Oct/Nov 2007  •   Reviews & Interviews

Piano & Poetry

Review by Gilbert Wesley Purdy

Piano & Poetry.
Olga Magieres.
Base Point Media. 2006. 63 min.

Olga Magieres is a classically trained and widely respected pianist. She has studied with many of Europe's finest classical pianists. Her curriculum vitae includes the Royal Danish Music Academy, in Copenhagen, and Jerusalem's Rubin Academy of Music.

Her own creative efforts are avant-garde and improvisational rather than classical. Her work has previously been included on compilation CDs released by the Danish musical forum Skraep. She has appeared in many of the finer improvisational music venues throughout Europe, in the annual White Night Festival in Tel Aviv, and is a much sought after accompanist.

Ms. Magieres's first CD, Piano & Poetry, was released in November of 2006. Joining her, to bring her musical vision to fruition, are many of Denmark's better known avant-garde musicians. Lotte Anker is on tenor saxophone, Peter Friis Nielson on electric bass, and P. O. Joergens on drums. The first two began playing together with Magieres as early as 1993 as members of the MAF Trio. Joergens has traveled in the same performance circles for years and surely recommended himself by his nuanced playing style.

Martin Klapper and Joel Leonard Katz round out the group. Klapper's specialty is musical toys and electronic music. Katz improvises from well known popular songs into lyrical regions hitherto unimagined.

Piano & Poetry opens with three tracks heavy on musical toys and electronic music. For brief moments guest vocals would seem to be supplied by R2D2. The second track, "Quintet with Klapper II," includes gratifying amounts of bluesy, wailing sax and an almost free jazz quality. While jazz sounds wander in and out of the CD, only on two occasions do they set the tone of any given piece and this is one of them.

Next up is Joel Leonard Katz singing "Smoke Gets in Your Eyes" (the first of two songs to feature him). Magieres plays a straightforward rendition of the old chestnut while Katz's vocals go from a frog-ish bass, to an exaggerated falsetto, to whispering, to simply speaking the lyrics. Klapper's sound effects slowly crescendo to accompany Katz until a pounding, dissonant piano and drum set join in for a grand, chaotic finale.

The fifth track "Wednesday I," returns to the bluesy sax. With toys and intermittent piano as background, Anker's sax and Friis Nielson's bass improvise a mellow free jazz line. There are some particularly nice moments here and the listener is left wanting more.

From this point until the final track (Katz's second song) Magieres's piano grows in importance. Her program refuses to settle into a single style. Piano & Poetry is the result of an eclectic taste even indulging in suspended harmonic chords, and, at times, in snippets of outright melody.

The seventh track, "Thursday," begins with a drum and bass duet which resolves itself into a return of the sax from track 5. This, in turn, is taken over by the piano, strong, diverse, sometimes melodic, sometimes dissonant, and regularly punctuated throughout by blips from the sax.

For above an hour, in Piano & Poetry, Olga Magieres explores the various possibilities of her resources.
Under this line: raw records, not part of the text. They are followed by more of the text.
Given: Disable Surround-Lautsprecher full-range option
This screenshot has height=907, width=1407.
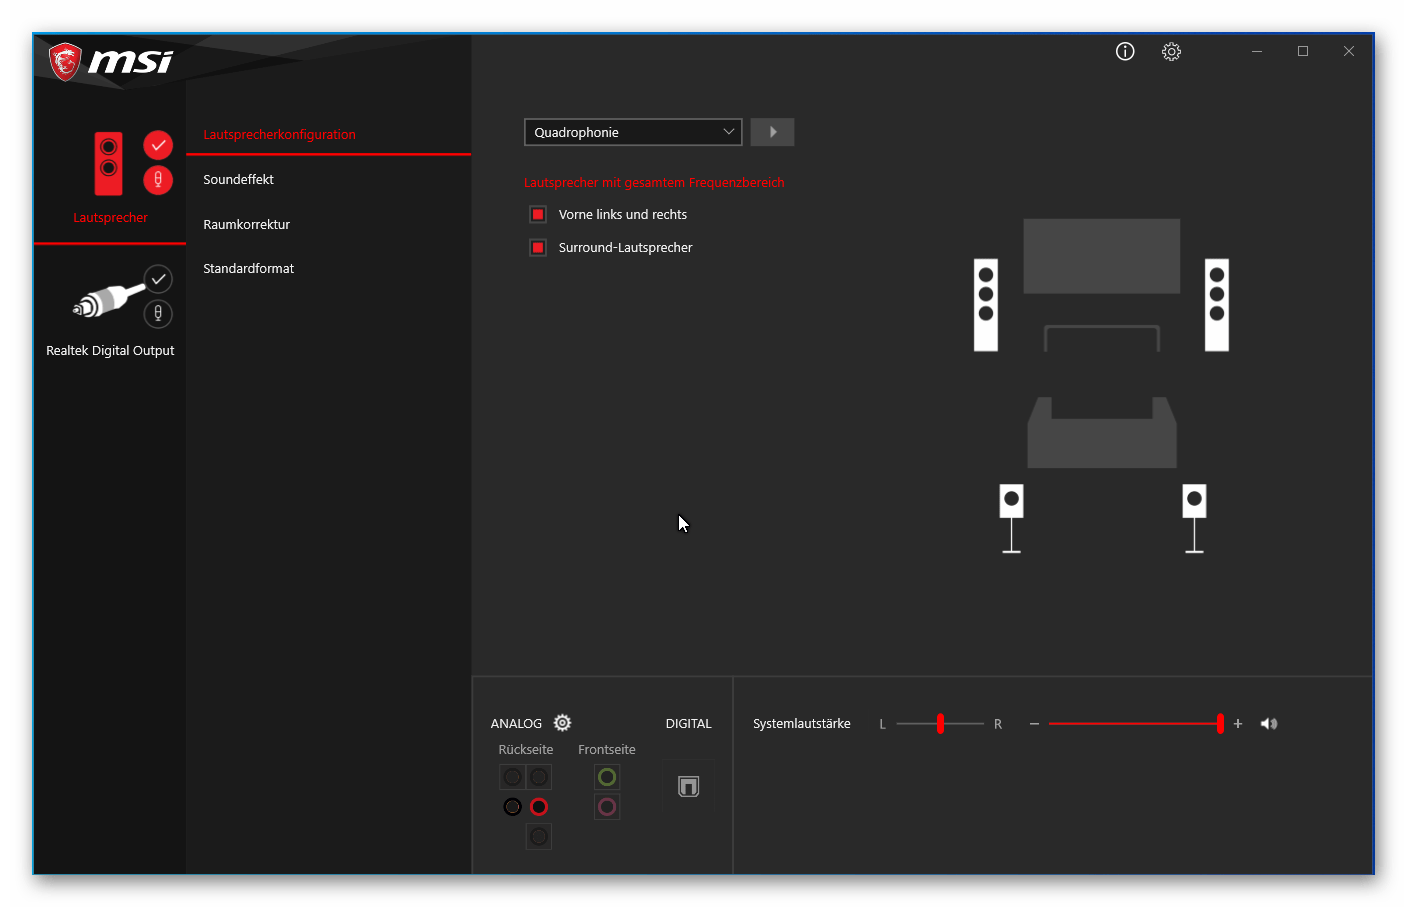Looking at the screenshot, I should pos(537,247).
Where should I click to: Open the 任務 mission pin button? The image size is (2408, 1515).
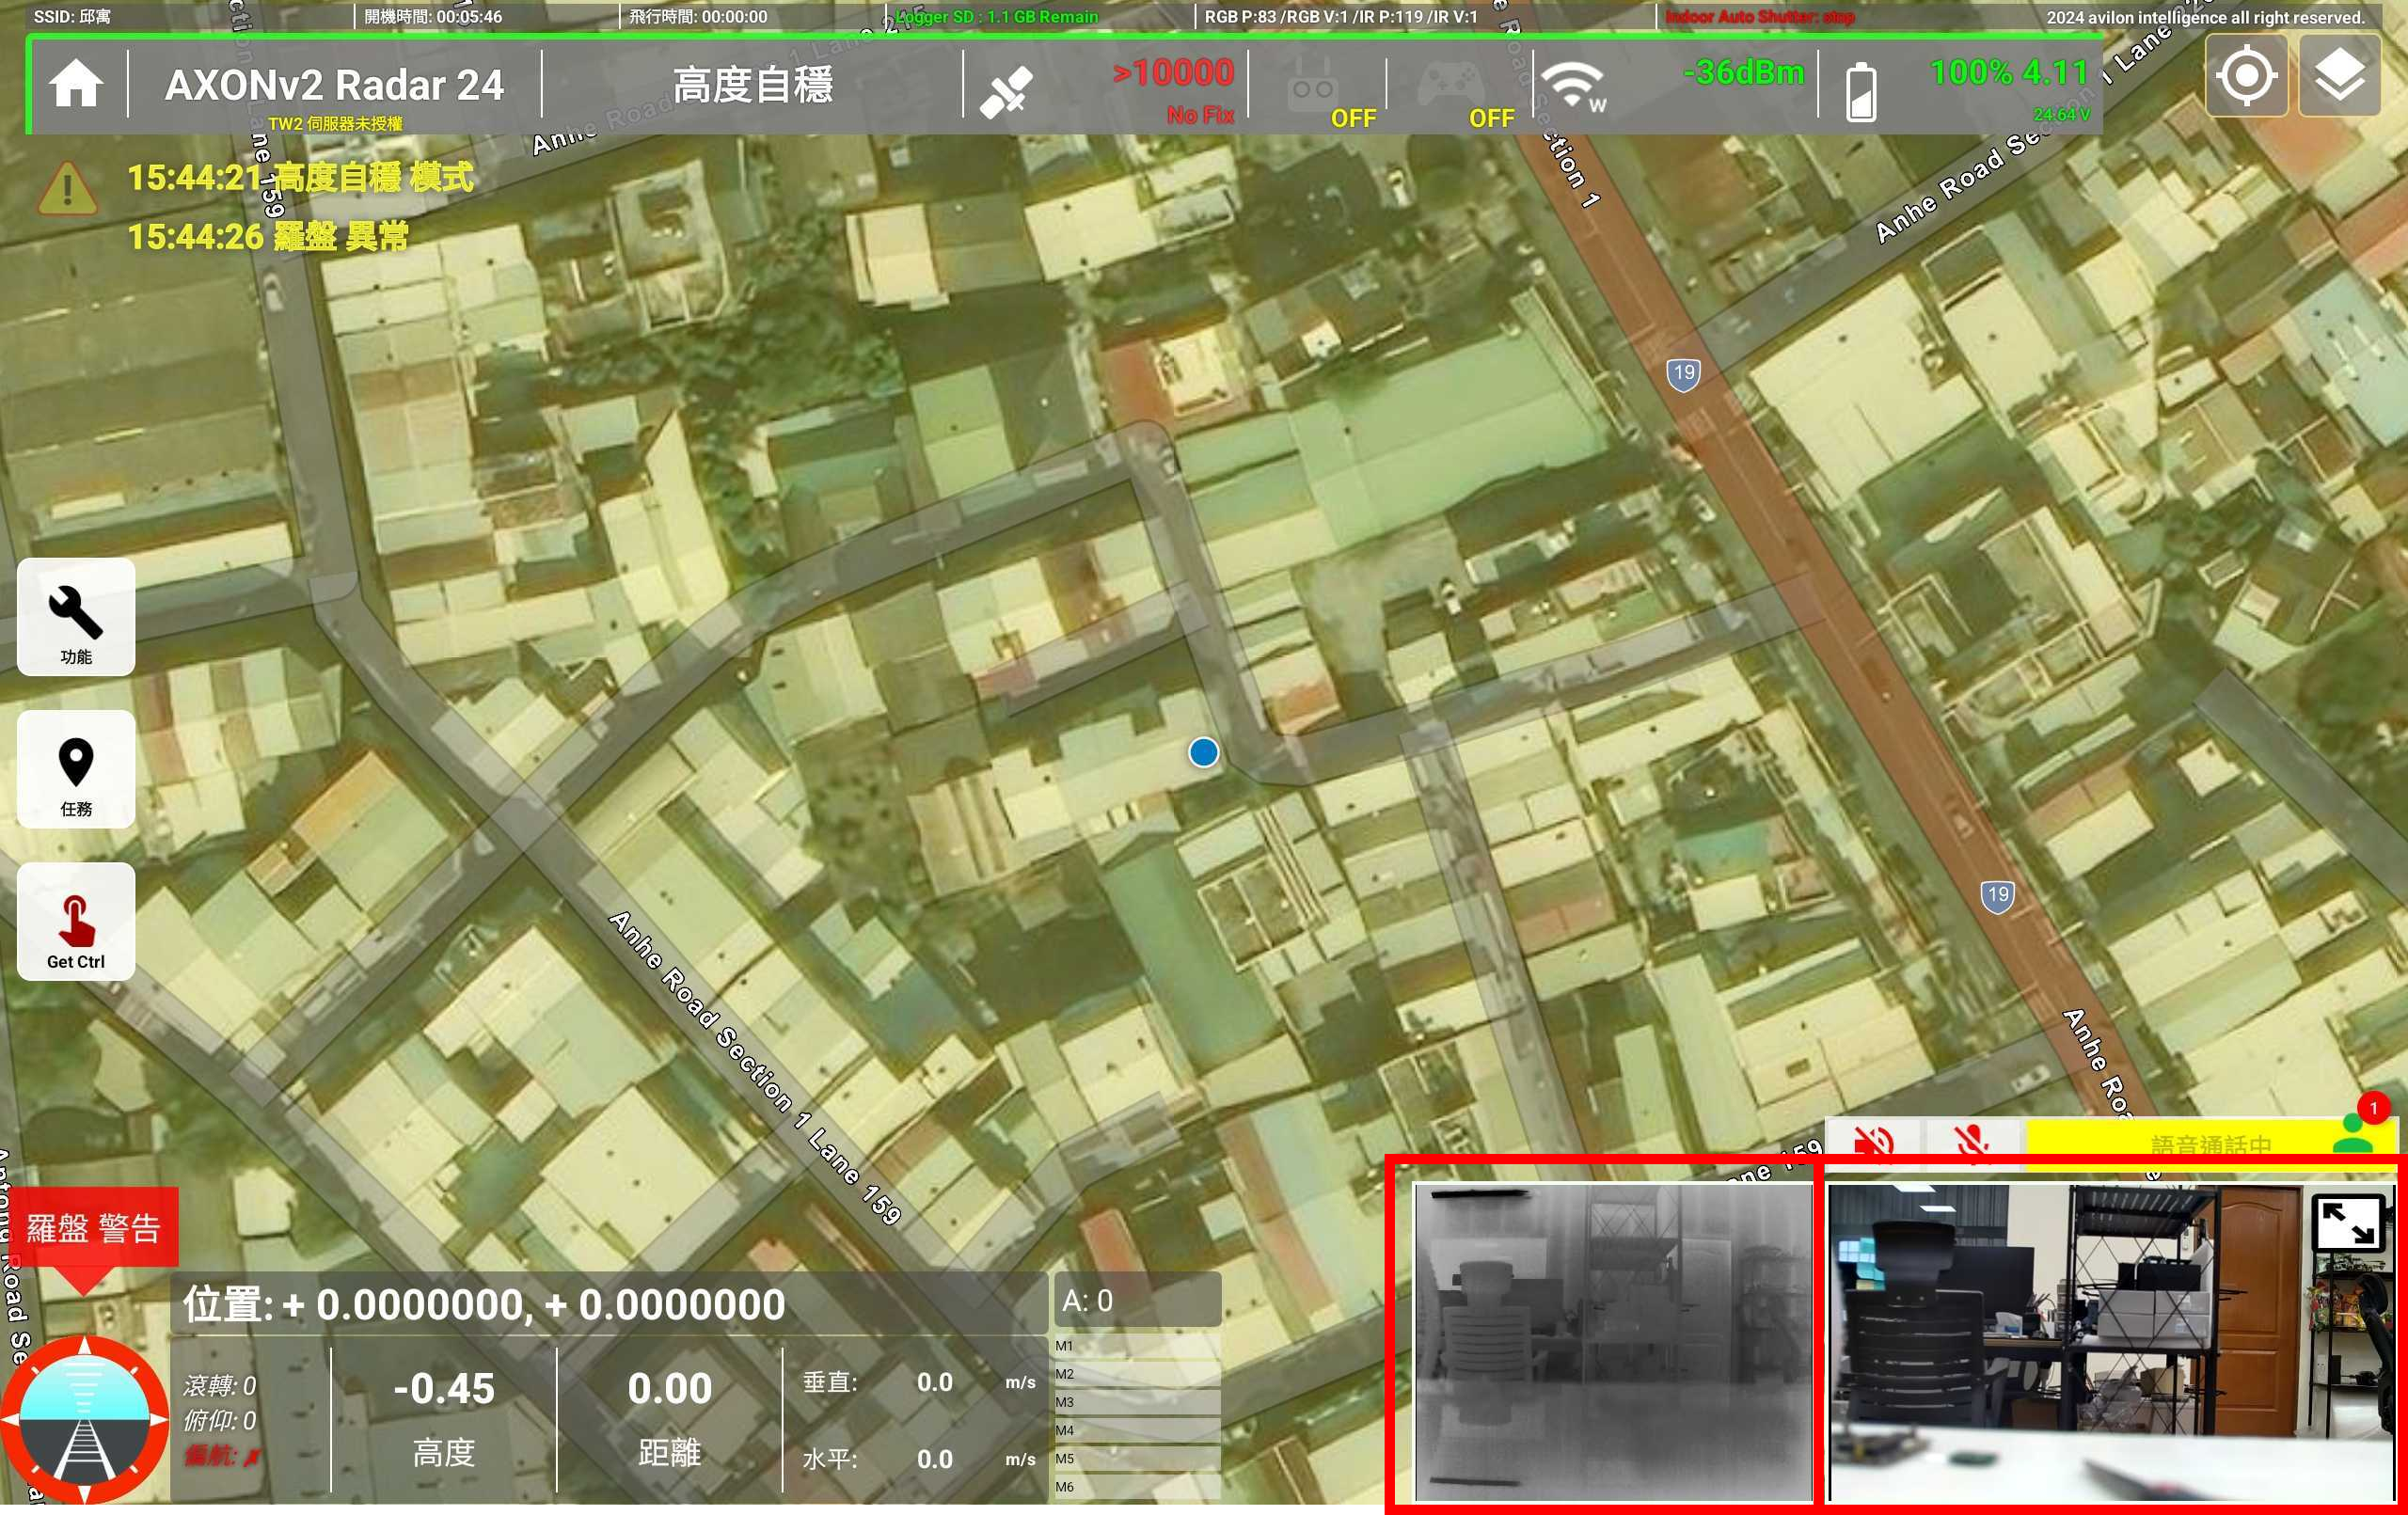[x=76, y=769]
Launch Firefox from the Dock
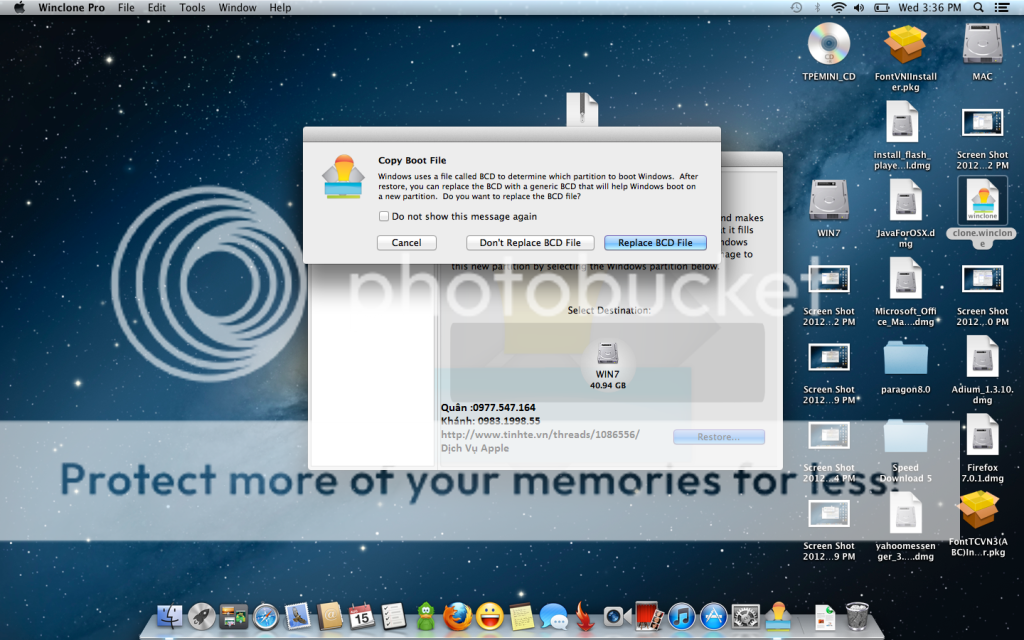The image size is (1024, 640). click(x=457, y=616)
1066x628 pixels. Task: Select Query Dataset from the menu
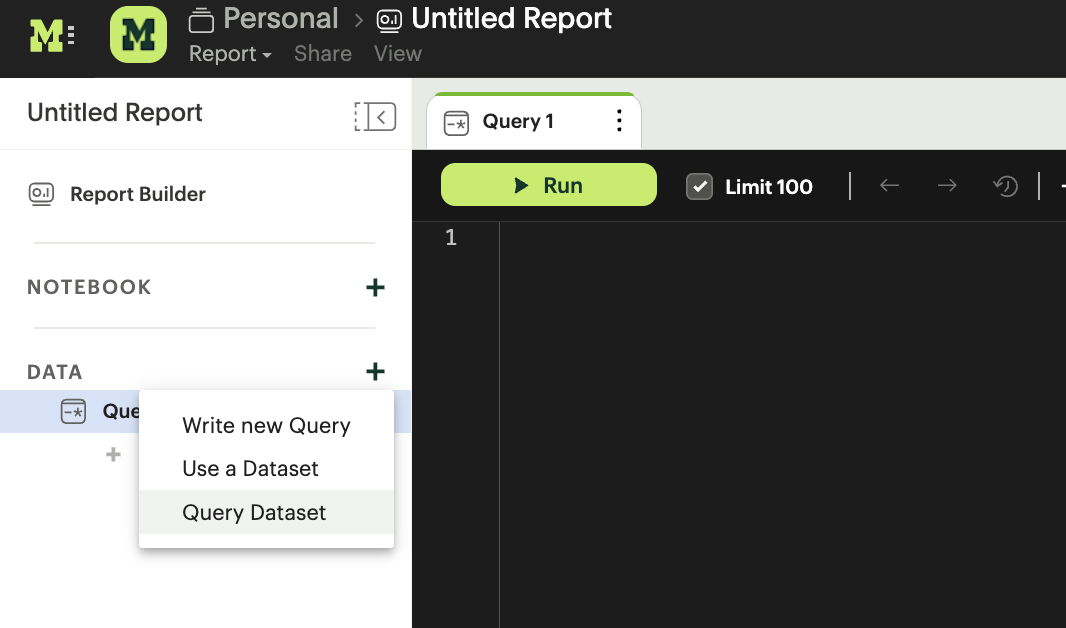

The music is less frenzied (the Katz songs apart) than much (if not most) improvisational music. In fact, it could be called an improvised fantasia. Joergens's drum work is mostly cymbals and snares which adds to its ethereal quality.

Each piece has its own individual personalities. Played again, it may seem like a different CD as the listener focuses on a different instrument or competing tempo or her or his own mood. As Joel Leonard Katz assumes a child's voice and calls out "Bye-bye, bye-bye, bye-bye..." and the music fades, he or she will already be planning to stop back for another visit.